The key to attracting amphibians is to create a suitable habitat for them.
Ladybugs
Ladybugs, also known as lady beetles or ladybird beetles, are some of the most famously beneficial garden insects. They're beloved not just for their iconic appearance, but also for preying on aphids, scale insects, leafhoppers, mites and other crop pests.
Green lacewings
Like ladybugs, green lacewings are important predators of soft-bodied insects and insect eggs, according to University of Kentucky entomologist Ric Bessin, who writes that, while underappreciated, "their contribution to insect control is immense."
Snakes
Snakes and lizards
Snakes have a knack for scaring people, making it hard for some gardeners to accept them as allies.
Garter snakes, for example, are known to prey on crop-damaging herbivores like slugs, snails, and grasshoppers, as well as larger pests like rodents.

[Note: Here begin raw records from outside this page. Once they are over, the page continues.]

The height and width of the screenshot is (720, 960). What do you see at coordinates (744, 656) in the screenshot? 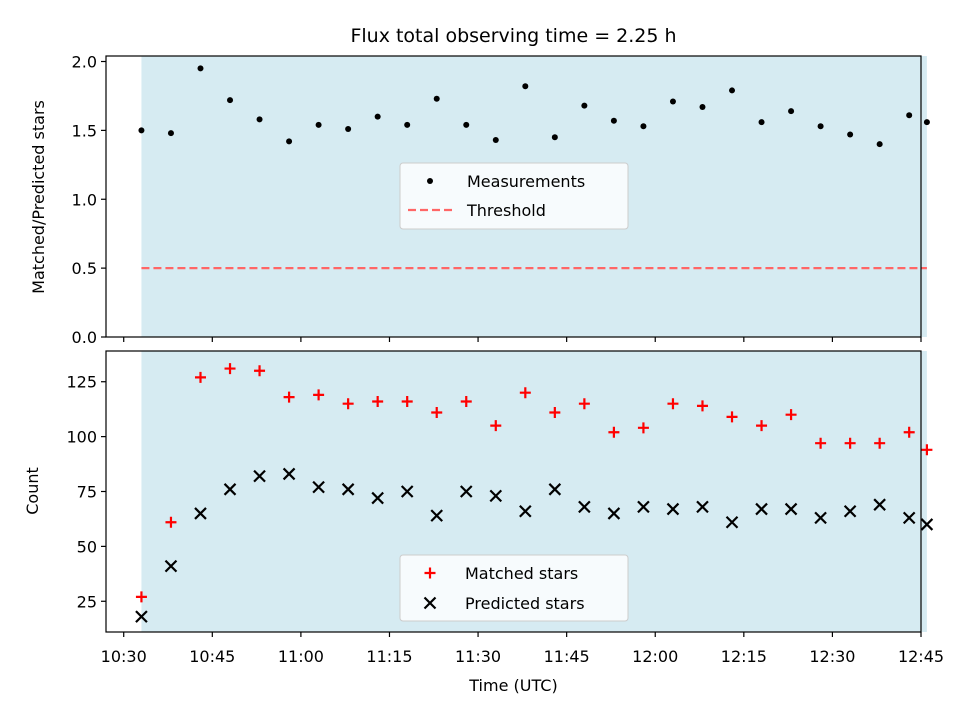
I see `x-tick-label: 12:15` at bounding box center [744, 656].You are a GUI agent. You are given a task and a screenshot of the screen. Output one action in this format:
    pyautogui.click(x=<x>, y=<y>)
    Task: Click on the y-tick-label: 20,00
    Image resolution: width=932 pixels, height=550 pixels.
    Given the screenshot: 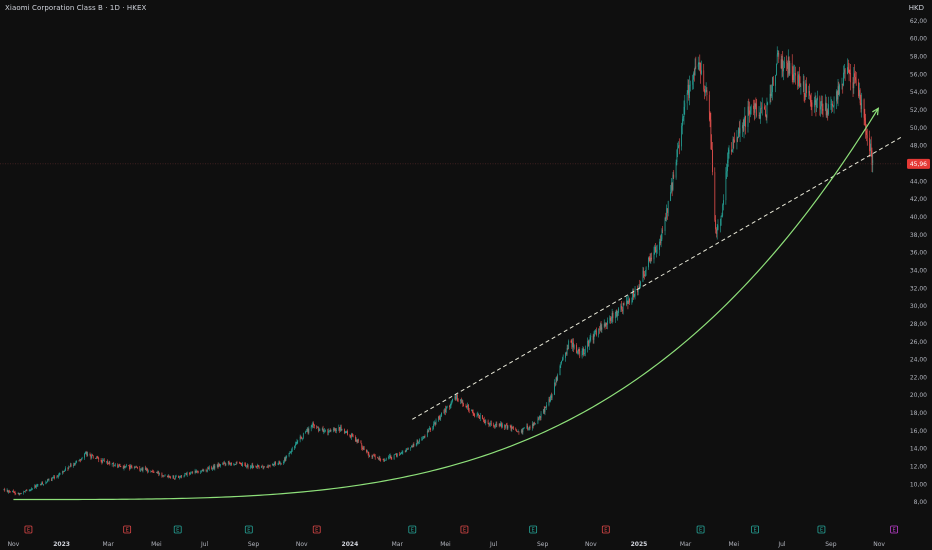 What is the action you would take?
    pyautogui.click(x=918, y=396)
    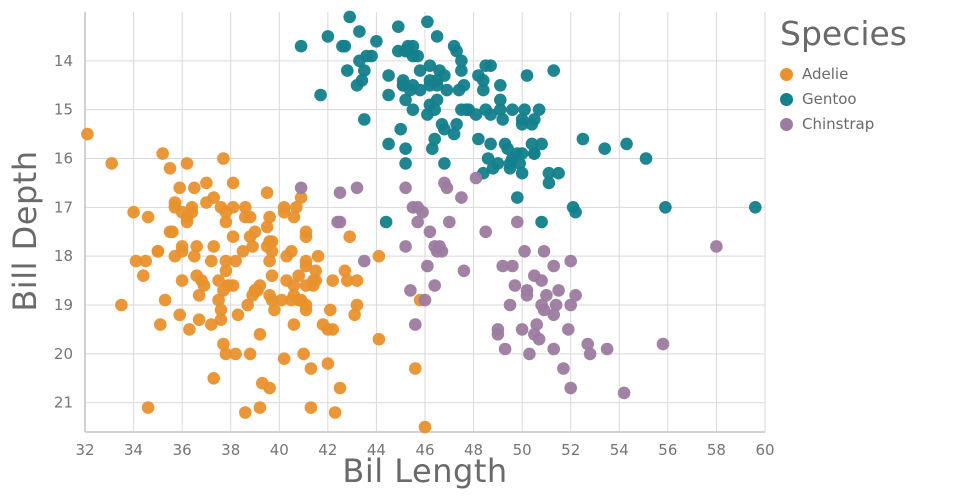 This screenshot has height=500, width=960. What do you see at coordinates (425, 471) in the screenshot?
I see `x-axis-title: Bil Length` at bounding box center [425, 471].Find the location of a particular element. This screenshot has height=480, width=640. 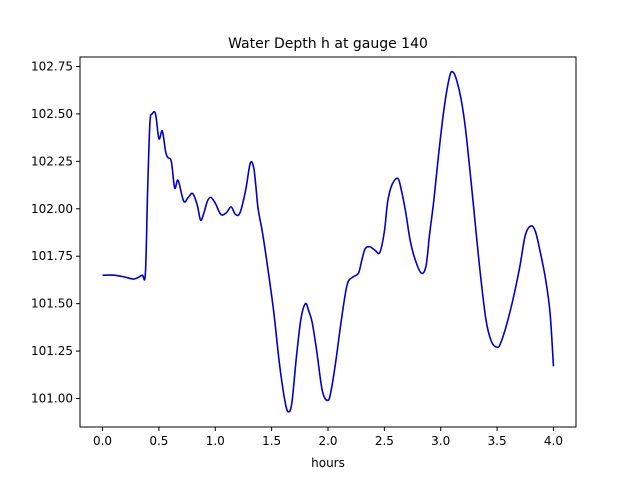

x-tick-label: 0.0 is located at coordinates (102, 441).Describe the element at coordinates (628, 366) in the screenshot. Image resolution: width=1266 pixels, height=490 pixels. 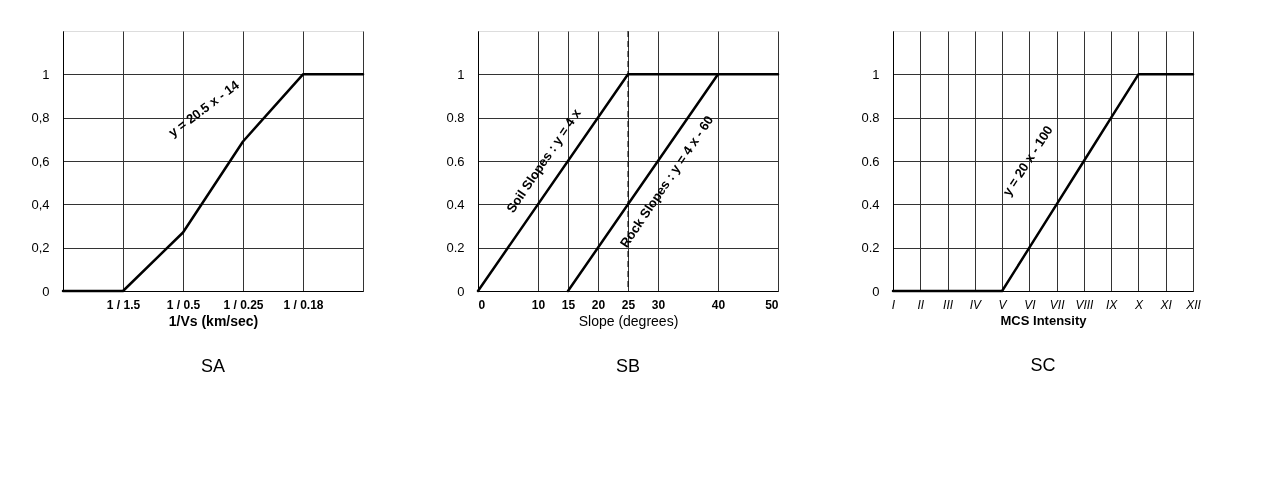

If you just can't tolerate snakes, some other reptiles fill a similar ecological role. Many lizards, for example, feed on slugs, snails, and leaf-munching insects like beetles, caterpillars, and grasshoppers.
Turtles
Turtles have wide-ranging diets that may be largely vegetarian, but certain types — like North American box turtles — also eat garden pests such as snails, slugs, and beetles.
Spiders
Like bats and snakes, spiders are unfairly typecast as scary. Their venom is meant for much smaller prey, including insects that cause more trouble than any arachnid. House spiders patrol our homes for pests like flies, mosquitoes, fleas, and roaches, and outdoor spiders can play even more valuable roles in farms and gardens.
Wasps
Wasps are a diverse group of insects, with some offering more perks than others.
Certain parasitoid wasps are used as biological control agents to combat major agricultural pests.
Garden
Some of these animals are known to be predators and pests but we should not outweigh their benefit in nature. We should also consider and respect the cycle of the food chain.
“Every single living thing is food to at least one living thing.”